It's good for me because, unlike Nancy, I am an irregular reader. I've always loved to read, and will often get little sleep and little else done when I'm in the midst of a good book, but I don't suffer bad writing gladly, whether or not I'm actually qualified to judge. So I'm forever starting a book, putting it down, and leaving it there. (Note that this happened not once with anything of Nancy's. Thank god, or things might have gotten awkward in the early going.)
But back to the book club. I can't help but notice but that I am the only male in the group. And likewise, every friend I have that's in some other book club is female. What's that about? Is it really just a female thing? And what does this imply about my identity?
Just yesterday I was out birding on Cape Cod with another male birder, and at one point we were just outside of Provincetown. This other guy that we were talking to saw two men together near P'town, and leapt nimbly to the conclusion that we were gay (and hastened to graciously point out that he was "down" with it).
So maybe some clarification is in order. Herewith my guy credentials:
- With a bit of thought, I can name you every World Series winner, and I arguably behaved indecorously during the Giants' Super Bowl victory last January.
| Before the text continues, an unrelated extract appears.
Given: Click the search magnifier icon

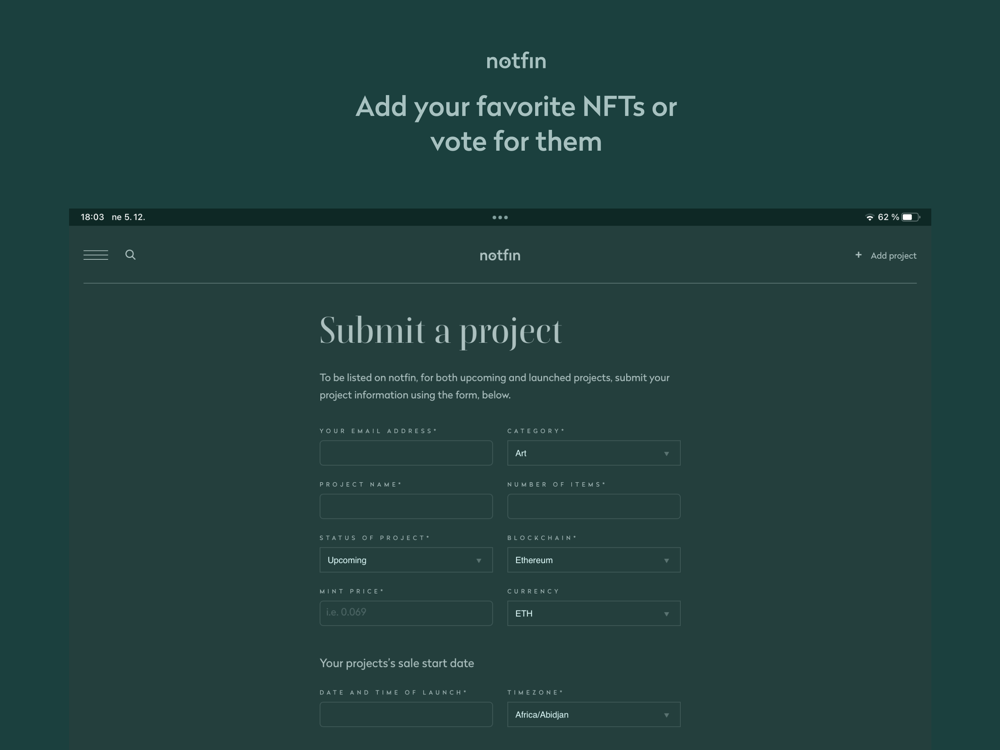Looking at the screenshot, I should (x=130, y=255).
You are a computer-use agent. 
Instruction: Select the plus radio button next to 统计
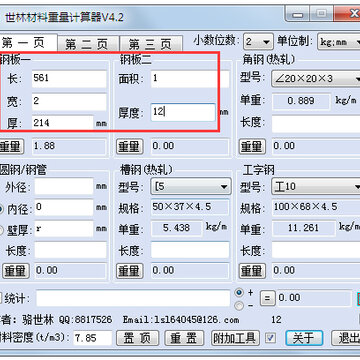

- I do like spiders and snakes, and I know how to handle a snapping turtle. (The literal kind. Less good with the metaphorical kind.)
- I am good at math and driving.
- I am capable of sexists remarks like "I am good at math and driving" even if I don't believe them.
- No, seriously, I don't believe them. But I'm man enough to take the ass-kicking I'll receive for putting that one in there.
- I am not woman enough to ever contemplate bearing a child, even if I were capable.